Reliable application of machine learning is of primary importance to the practical deployment of deep learning methods. A fundamental challenge is that models are often unreliable due to overconfidence. In this paper, we estimate a model's reliability by measuring \emph{the agreement between its latent space, and the latent space of a foundation model}. However, it is challenging to measure the agreement between two different latent spaces due to their incoherence, \eg, arbitrary rotations and different dimensionality.
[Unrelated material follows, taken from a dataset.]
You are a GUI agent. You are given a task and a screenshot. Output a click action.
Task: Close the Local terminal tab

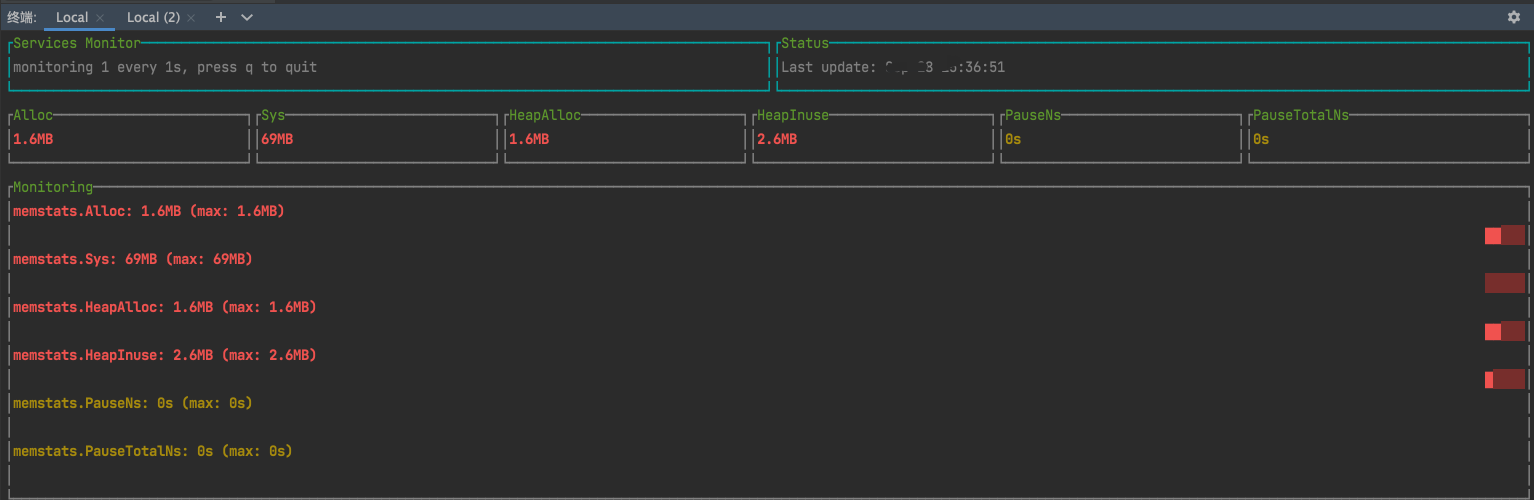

To overcome this incoherence issue, we design a \emph{neighborhood agreement measure} between latent spaces and find that this agreement is surprisingly well-correlated with the reliability of a model's predictions. Further, we show that fusing neighborhood agreement into a model's predictive confidence in a post-hoc way significantly improves its reliability. Theoretical analysis and extensive experiments on failure detection across various datasets verify the effectiveness of our method on both in-distribution and out-of-distribution settings.

翻译：机器学习应用的可靠性对于深度学习方法的实际部署至关重要。一个根本性挑战在于模型常因过度自信而不可靠。本文通过测量模型潜在空间与基础模型潜在空间之间的一致性来估计模型的可靠性。然而，由于不同潜在空间存在非一致性（例如任意旋转和不同维度），测量两者间的一致性颇具挑战。为解决此非一致性问题，我们设计了潜在空间间的邻域一致性度量，并发现该度量与模型预测可靠性存在显著相关性。进一步研究表明，以事后方式将邻域一致性融入模型预测置信度可显著提升其可靠性。理论分析与跨多种数据集的故障检测实验验证了该方法在分布内和分布外场景下的有效性。